13.3 Selection of IOL Power for Children
With the development of ophthalmic microsurgery, IOL implantation is more and more common in pediatric cataract cases. However, there is still no consensus for the selection of pediatric IOL power. Currently, it is commonly believed that when selecting IOL power for children, ophthalmologists should take into account the pediatric patient’s age at IOL implantation, the target refraction, as well as the refractive status of the contralateral eye.

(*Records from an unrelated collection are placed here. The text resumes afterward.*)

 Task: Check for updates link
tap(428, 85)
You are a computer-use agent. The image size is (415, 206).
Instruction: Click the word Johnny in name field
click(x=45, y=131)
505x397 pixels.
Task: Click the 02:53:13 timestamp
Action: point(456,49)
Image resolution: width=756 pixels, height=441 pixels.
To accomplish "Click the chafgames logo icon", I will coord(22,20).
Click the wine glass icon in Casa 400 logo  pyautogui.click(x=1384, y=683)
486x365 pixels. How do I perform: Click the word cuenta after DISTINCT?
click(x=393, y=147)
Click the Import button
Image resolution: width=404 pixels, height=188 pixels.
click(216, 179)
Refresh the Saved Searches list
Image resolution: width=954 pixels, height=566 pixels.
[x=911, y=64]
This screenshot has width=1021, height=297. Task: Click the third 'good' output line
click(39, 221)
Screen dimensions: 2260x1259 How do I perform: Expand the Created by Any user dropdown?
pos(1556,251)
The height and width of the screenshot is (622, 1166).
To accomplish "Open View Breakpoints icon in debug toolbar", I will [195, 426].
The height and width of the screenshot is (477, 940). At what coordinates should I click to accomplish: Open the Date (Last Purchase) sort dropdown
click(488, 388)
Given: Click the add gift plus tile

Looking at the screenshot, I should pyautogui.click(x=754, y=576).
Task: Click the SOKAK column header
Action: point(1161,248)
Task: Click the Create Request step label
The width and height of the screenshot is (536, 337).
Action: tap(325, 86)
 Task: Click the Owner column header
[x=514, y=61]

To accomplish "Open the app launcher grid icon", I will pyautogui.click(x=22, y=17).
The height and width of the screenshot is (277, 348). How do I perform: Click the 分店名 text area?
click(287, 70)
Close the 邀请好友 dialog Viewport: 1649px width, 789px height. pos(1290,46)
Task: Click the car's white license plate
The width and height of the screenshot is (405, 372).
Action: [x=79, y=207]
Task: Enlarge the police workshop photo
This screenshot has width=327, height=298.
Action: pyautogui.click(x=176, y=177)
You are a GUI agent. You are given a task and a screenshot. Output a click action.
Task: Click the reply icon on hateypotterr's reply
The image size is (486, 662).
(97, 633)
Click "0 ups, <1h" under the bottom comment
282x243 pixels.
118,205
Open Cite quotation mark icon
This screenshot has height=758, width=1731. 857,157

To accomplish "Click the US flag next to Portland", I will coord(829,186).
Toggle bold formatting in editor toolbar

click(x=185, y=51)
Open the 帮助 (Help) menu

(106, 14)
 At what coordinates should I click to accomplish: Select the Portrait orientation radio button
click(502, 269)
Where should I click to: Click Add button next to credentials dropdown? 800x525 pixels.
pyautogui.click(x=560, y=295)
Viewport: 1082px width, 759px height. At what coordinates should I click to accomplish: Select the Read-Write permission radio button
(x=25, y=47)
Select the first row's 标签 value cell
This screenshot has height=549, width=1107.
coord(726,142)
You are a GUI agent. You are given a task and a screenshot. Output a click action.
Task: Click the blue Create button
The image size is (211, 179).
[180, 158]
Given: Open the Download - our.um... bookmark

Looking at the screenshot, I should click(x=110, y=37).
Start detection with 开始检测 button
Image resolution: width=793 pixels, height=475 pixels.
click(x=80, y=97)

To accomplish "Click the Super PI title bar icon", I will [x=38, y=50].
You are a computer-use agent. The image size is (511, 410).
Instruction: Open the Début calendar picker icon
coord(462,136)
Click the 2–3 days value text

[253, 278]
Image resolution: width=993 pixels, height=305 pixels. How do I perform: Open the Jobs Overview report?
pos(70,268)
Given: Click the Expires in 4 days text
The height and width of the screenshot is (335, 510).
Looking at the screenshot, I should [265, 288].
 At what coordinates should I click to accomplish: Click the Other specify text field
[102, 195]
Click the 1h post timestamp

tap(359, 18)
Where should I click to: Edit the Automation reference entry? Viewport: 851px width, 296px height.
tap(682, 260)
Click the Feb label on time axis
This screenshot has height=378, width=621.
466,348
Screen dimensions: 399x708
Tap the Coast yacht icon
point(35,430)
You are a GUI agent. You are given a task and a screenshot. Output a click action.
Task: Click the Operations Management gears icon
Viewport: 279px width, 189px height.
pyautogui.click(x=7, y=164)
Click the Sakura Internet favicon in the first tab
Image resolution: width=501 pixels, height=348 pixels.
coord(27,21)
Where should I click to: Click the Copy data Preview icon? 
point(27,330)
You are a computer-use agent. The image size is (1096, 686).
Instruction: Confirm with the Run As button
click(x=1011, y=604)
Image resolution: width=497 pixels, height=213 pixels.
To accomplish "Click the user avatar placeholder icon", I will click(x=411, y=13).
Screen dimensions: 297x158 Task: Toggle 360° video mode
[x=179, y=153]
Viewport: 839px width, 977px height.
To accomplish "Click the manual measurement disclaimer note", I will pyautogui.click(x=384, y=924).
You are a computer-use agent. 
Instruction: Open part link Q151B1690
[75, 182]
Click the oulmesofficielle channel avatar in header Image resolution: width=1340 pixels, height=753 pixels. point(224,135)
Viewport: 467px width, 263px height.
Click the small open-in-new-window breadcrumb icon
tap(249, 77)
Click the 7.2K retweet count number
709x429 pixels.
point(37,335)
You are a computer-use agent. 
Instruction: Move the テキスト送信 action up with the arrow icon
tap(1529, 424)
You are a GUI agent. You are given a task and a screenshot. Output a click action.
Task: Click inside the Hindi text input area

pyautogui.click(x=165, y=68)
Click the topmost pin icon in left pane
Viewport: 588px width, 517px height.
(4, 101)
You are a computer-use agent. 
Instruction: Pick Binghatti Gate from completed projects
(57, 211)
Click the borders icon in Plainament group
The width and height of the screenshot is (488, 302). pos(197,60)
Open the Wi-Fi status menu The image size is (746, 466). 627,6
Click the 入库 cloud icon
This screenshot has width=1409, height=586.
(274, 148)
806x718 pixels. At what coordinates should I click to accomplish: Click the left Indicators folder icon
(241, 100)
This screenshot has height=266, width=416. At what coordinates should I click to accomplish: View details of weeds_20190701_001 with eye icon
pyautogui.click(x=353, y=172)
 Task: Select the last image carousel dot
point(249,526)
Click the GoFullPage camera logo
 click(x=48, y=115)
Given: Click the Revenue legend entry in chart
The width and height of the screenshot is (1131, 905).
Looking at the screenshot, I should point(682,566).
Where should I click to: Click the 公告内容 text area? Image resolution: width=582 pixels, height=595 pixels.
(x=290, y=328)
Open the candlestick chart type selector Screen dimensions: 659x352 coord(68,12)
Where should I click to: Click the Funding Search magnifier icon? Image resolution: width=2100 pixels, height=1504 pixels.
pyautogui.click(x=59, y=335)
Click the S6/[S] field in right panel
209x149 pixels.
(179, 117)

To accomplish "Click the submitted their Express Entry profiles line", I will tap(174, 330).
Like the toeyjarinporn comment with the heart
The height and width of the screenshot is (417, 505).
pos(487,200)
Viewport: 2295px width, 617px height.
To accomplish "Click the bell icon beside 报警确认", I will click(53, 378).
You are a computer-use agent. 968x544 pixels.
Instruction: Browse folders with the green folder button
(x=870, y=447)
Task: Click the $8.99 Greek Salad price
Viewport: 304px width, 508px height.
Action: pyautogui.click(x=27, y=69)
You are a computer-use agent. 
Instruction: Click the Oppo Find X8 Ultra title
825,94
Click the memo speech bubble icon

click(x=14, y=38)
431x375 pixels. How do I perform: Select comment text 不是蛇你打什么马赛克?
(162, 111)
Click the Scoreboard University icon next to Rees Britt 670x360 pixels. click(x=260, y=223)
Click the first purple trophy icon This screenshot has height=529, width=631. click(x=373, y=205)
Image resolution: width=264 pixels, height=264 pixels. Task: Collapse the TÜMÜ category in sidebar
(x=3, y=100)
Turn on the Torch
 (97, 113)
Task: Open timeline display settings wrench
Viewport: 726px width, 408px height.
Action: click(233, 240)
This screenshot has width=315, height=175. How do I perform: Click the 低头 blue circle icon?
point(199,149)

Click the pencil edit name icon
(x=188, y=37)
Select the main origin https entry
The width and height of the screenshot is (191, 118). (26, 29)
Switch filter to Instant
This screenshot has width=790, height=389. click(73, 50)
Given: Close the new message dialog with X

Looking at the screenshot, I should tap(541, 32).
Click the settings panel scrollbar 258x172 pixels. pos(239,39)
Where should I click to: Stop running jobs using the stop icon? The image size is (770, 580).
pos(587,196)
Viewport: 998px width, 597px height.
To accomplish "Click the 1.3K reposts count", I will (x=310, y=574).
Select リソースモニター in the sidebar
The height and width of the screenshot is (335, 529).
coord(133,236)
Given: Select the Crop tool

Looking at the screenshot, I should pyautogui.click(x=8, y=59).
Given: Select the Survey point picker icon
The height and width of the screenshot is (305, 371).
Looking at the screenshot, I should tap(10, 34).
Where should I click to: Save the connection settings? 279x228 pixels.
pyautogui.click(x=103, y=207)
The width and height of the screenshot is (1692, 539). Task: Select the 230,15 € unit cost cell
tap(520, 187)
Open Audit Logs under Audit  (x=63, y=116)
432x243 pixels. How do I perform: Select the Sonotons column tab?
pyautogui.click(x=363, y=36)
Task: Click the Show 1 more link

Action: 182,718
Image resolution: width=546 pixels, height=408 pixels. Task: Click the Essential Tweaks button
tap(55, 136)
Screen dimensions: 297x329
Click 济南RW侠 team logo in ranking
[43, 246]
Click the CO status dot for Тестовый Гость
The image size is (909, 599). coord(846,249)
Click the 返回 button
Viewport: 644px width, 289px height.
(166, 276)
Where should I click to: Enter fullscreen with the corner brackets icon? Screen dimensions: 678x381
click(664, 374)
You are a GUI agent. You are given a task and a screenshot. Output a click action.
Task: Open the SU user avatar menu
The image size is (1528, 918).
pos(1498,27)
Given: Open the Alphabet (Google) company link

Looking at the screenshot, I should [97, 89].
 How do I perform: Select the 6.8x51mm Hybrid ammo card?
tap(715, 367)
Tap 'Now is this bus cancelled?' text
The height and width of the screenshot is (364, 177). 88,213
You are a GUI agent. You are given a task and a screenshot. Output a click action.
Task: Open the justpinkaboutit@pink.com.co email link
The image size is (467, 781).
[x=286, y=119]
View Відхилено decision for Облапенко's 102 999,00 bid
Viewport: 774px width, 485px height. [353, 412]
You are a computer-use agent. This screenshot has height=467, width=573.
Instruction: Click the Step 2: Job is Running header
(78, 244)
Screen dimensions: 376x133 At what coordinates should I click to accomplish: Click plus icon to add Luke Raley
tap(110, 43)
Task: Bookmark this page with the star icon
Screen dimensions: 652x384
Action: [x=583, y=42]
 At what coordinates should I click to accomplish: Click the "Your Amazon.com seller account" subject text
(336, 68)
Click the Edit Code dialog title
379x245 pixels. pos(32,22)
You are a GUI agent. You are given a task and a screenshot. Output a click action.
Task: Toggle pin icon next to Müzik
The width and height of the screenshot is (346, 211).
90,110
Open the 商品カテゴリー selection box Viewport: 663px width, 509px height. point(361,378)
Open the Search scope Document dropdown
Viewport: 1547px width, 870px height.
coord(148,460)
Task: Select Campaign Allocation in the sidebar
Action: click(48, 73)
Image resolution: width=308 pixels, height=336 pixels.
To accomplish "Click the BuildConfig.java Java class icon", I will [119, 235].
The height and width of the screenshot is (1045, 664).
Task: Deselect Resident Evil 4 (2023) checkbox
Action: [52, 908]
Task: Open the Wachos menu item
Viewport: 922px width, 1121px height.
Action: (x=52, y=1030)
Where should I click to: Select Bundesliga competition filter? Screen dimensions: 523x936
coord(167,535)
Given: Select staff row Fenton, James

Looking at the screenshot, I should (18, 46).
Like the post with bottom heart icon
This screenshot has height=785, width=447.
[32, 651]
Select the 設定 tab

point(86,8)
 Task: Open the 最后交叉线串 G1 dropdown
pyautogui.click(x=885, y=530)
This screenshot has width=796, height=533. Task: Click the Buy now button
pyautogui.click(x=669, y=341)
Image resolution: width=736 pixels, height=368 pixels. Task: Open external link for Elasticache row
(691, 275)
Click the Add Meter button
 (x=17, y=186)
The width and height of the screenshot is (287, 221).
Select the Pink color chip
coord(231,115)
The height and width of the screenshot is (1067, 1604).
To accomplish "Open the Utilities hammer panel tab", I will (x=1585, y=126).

13.3.1 The Age at Surgery of IOL Implantation
As pediatric eyes are still developing, myopic shift can occur after IOL implantation, and the extent varies with age [41–43]. Therefore, it is hard to predict myopic shift precisely, especially in young children [41, 42]. A clinical study demonstrated that the children receiving IOL implantation at the age of 2–3 years had a mean myopic shift of 4.6D, ranging from 0.5 to 10.75D; those at the age of 6–7 years had a mean myopic shift of 2.68D, ranging from 0.5 to 6.60D; those at the age of 8–9 years had a mean myopic shift of 1.25D, ranging from 0.75 to 2.60D; and those at the age of 10–15 years had a mean myopic shift of only 0.61D, ranging from 0 to 1.9D [41]. Another study showed comparable results which also confirmed that the younger at IOL implantation, the greater the myopic shift would be [43]. The mean myopic shift was 5.96D for children who were 1–3 years old at IOL implantation, 3.66D for children at 3–4 years old and 3.40D for children at 5–6 years old. The myopic shift decreased linearly after the age of 3 years [43]. Due to myopic shift and individual differences, the selection of IOL power for children is further complicated.